A friend recently loaned me the book, “Washington’s Lady” written by Nancy Moser. Although I am not a big history buff like my husband, I found it intriguing and helpful to understand George Washington from Martha’s perspective. The author stated, “As a novelist, my forte is making things up. Yet while writing Washington’s Lady, I strove to discover the facts about Martha Washington’s life and the birth of this country. In a historical novel of this kind, I “scene-out” true-life events and try not to change them. Unfortunately, there are often gaps in the information and I have to do what I am loath to do: guess.” She then gave specifics regarding where she was forced to guess. – Janet Abbott, Innkeeper at George Washington Inn
Here’s an interesting excerpt:
George found me in the dining room finalizing the table for three o’clock supper. “Who is the couple in the parlour?” he whispered.

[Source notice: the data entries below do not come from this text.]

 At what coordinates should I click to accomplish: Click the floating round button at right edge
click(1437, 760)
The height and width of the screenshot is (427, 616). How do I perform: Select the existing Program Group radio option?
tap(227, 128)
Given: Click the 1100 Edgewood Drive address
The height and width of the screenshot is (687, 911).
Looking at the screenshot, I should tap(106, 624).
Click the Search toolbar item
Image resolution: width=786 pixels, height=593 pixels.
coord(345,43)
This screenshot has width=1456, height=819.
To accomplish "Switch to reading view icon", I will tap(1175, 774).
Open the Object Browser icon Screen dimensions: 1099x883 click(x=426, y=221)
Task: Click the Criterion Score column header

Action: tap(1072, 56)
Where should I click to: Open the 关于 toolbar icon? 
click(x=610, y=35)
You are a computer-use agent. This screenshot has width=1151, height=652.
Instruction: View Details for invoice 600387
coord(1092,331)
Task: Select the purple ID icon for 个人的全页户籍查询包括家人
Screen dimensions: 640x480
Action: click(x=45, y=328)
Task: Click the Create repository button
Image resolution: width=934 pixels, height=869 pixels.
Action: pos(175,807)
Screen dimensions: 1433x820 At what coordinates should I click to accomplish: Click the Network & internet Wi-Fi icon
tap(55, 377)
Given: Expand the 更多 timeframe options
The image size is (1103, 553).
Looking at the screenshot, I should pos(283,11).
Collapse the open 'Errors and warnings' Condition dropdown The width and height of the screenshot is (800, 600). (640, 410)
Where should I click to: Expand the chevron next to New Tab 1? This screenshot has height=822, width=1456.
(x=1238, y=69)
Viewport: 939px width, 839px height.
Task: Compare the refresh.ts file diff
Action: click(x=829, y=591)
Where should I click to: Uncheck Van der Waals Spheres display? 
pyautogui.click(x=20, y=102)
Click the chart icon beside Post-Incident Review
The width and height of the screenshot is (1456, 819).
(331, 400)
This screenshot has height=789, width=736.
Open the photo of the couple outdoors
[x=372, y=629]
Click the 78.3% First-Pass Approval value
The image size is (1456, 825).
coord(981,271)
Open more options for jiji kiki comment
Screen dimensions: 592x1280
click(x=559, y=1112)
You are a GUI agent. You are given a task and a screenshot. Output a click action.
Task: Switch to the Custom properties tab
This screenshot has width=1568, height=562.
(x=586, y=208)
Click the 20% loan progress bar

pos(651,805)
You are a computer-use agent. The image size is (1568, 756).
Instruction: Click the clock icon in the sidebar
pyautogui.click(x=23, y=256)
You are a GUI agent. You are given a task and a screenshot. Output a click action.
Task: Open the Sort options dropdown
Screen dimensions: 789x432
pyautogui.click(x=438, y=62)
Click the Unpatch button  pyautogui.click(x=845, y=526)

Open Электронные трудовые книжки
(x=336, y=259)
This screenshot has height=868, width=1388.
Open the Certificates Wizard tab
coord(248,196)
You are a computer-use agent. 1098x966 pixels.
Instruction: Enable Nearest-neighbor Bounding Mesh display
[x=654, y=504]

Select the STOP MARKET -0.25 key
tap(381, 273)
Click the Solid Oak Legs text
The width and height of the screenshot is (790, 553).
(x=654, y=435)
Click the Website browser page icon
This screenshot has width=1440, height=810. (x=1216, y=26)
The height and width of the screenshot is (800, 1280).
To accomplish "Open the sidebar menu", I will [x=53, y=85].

“Mr. Quarrier from Richmond and Miss Eliza Tomkins from Philadelphia.”
He raised an eyebrow, awaiting more explanation.
“I do not know them either. Apparently Mr. Quarrier had a nephew who fought a battle somewhere, at some time, and was just passing by and wished to pay his respects to General and Mrs. Washington.” I adjusted his fresh cravat. George always returned to the house from his rounds across Mount Vernon at quarter to three in order to freshen himself for supper.
“Until now, yes.”
“Are they staying the night?”
“They have given such indication.”
“But the house is full.”
“Which is why it is a good thing we are having extra bedrooms put in the attic.” I brushed a speck off the tablecloth. “Last year we had six hundred seventy-seven overnight guests.”
“I did. And with only half a year gone, we appear to be testing that mark for this year. Perhaps if we put a shingle out, “Washington’s Inn,” and charged a fee, our money problems would be over.”
“A hefty fee,” George said.
Taken from “Washington’s Lady” by Nancy Moser, page 368 and 369.